Posted 22 October 2020, 6:23 am EST
Hi,
The team has confirmed that this behavior has always been true for WinForms/etc applications where the runtime license is embedded in the application using licenses.licx file and the license compiler.
The team shares following information:
The license compiler reads the licenses.licx file and queries each control listed for a runtime license. The controls return a valid runtime license if a design time license is present/an eval license if available and throw an exception or nag otherwise. If a runtime license is returned, it is added to a hash table which is embedded as a resource in the application with the name .licenses.

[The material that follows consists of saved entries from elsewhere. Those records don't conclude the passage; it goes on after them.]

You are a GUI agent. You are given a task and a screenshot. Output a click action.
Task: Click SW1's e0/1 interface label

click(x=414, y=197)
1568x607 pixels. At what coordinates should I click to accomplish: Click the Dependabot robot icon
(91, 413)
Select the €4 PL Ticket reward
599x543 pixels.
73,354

When the control check for a runtime license during runtime instantiation, it queries for a runtime license by passing in the name used to store it during design time. It looks at the application resources and assumes the resource will be named .licenses (in this case, C1LicenseText.exe.licenses). If you change the assembly file name the licensing resource cannot be found with the new name, only the old name. With no licenses found, the control throws and exception or nags.

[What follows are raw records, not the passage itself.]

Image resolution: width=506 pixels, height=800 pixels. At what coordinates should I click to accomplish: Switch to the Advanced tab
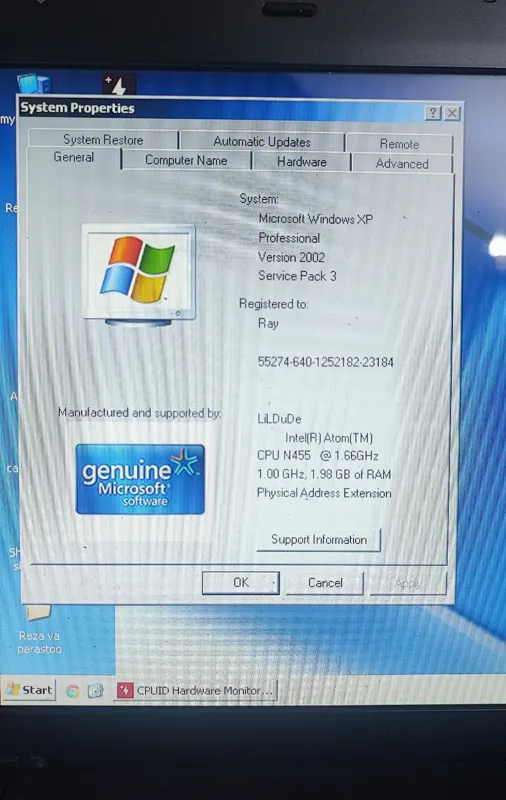(x=402, y=163)
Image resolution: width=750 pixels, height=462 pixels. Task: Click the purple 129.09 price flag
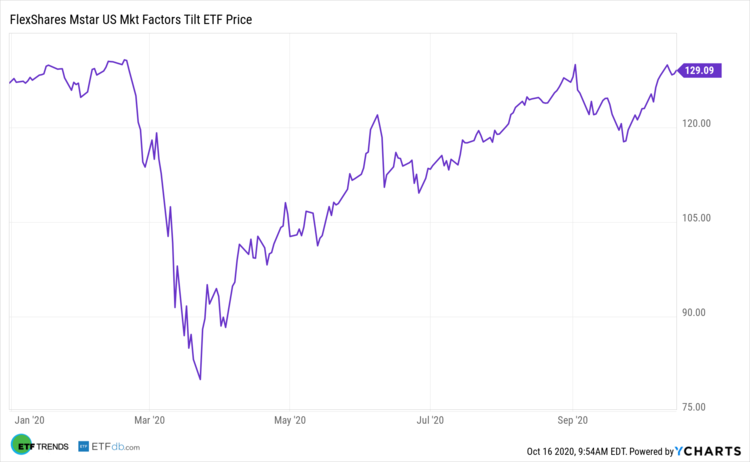(x=699, y=70)
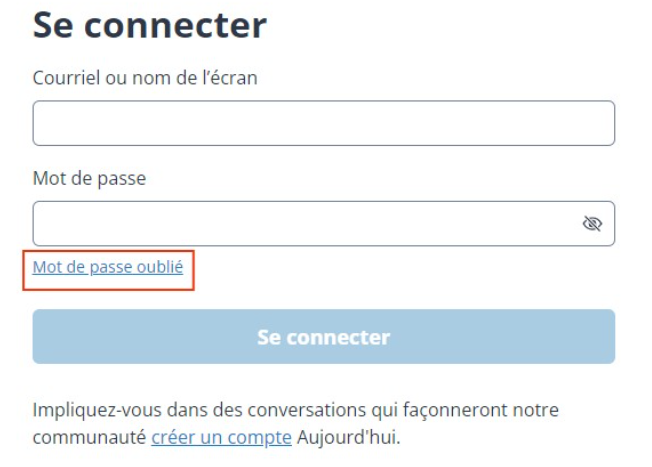Viewport: 652px width, 467px height.
Task: Place the cursor in the password box
Action: [x=300, y=224]
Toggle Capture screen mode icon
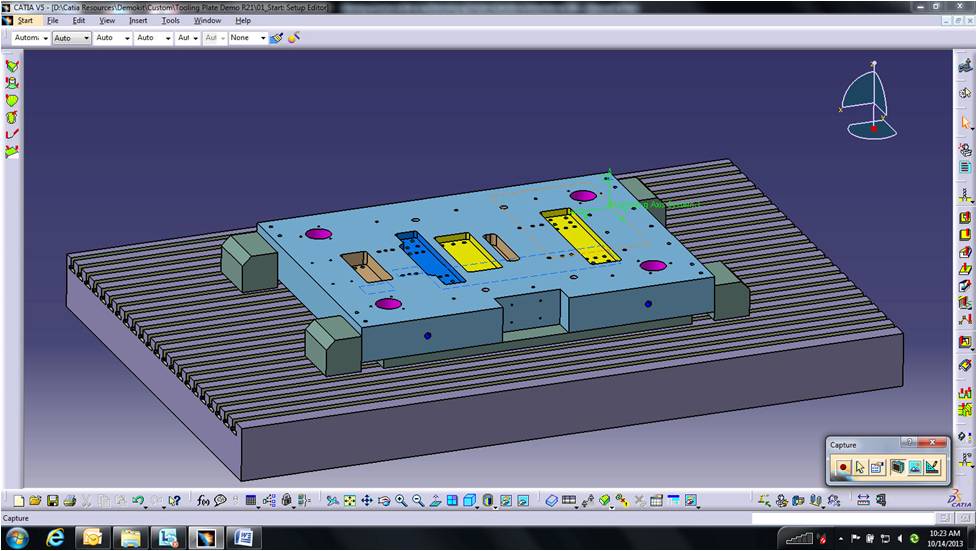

The included sample also contains another resource C1LicenseText.gclicx. The .gclicx can also provide a license regardless start of the name because the new license mechanism checks for a resource of any name that ends with .gclicx. Checking the contents of the C1LicenseTest.gclicx file (the contents of this are used to generate the resource), you can see that the entry starts with “331cf6cd-b73c-429f-ba79-fa2f85eebd68”. This is guid for the new English Studio Enterprise license.
We suspect that in the past, you had a valid Studio Enterprise Evaluation license that has since expired. If the eval license was renewed, then the application would not nag when the exe assembly name is changed.
If the .glicx file contained a valid full license (rather than an eval license), then you could rename it at will.